Broadly speaking, there are three types of ice axes: mountaineering axes, technical ice tools, and a spectrum of semi-technical axes covering everything in-between.

Mountaineering Axe

When most folks think of an ice axe, what they picture is a traditional mountaineering axe: an asymmetric head, with a curved pick on one end and an adze on the other, mounted atop a long, straight shaft that ends with a sharp point. These days, the shafts have gotten shorter and some deploy a bit of a curve, but the intent of their design is the same: During non-technical travel on glaciers and high alpine snowfields, they are incredibly useful as a third point-of-contact, for building anchors, and for self-arresting after a fall. If you’re looking to tackle Mount Washington’s Lion Head Winter Route, a mountaineering axe is what you’re after.

(Collected data):
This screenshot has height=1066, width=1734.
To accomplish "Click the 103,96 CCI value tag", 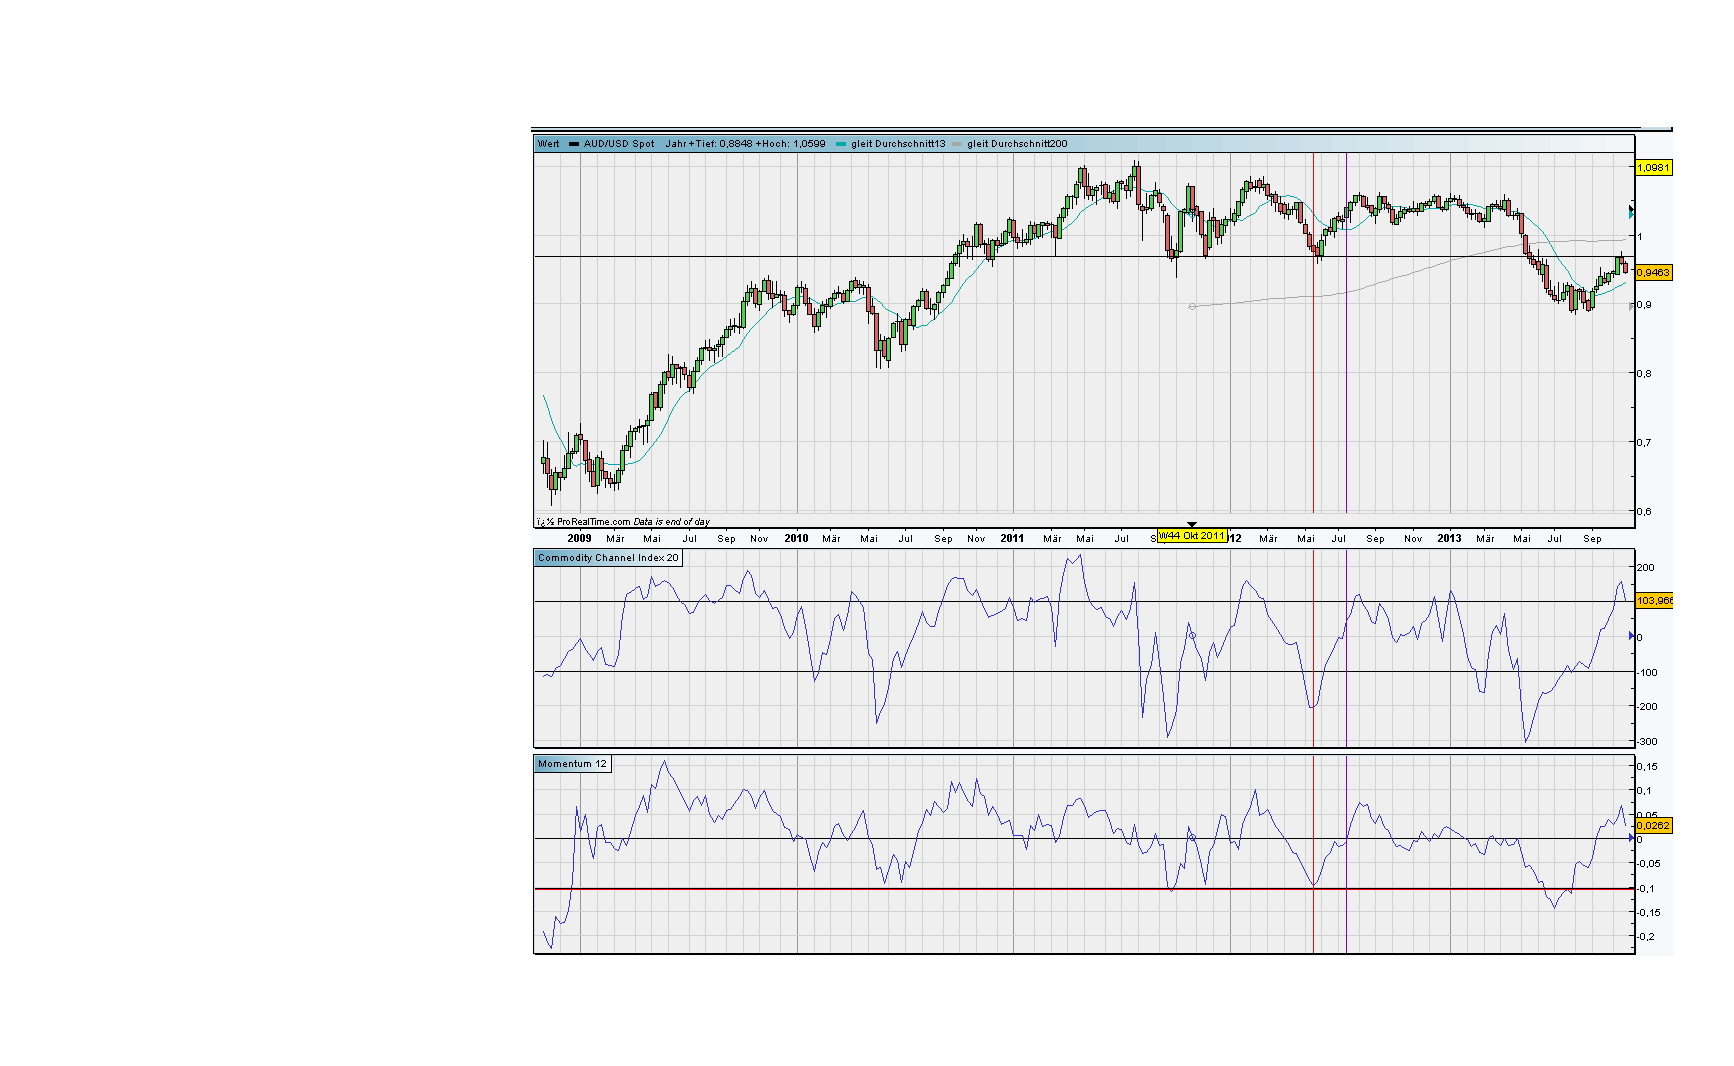I will pos(1654,600).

(Complete the following):
1 - In the ice axe text, what is on the other end of a mountaineering axe's head, opposite the curved pick?
2 - Reproduce the ice axe text between "Broadly speaking, there" and "covering everything in-between.", inclusive.

(Answers for the tasks):
1 - An adze.

2 -
Broadly speaking, there are three types of ice axes: mountaineering axes, technical ice tools, and a spectrum of semi-technical axes covering everything in-between.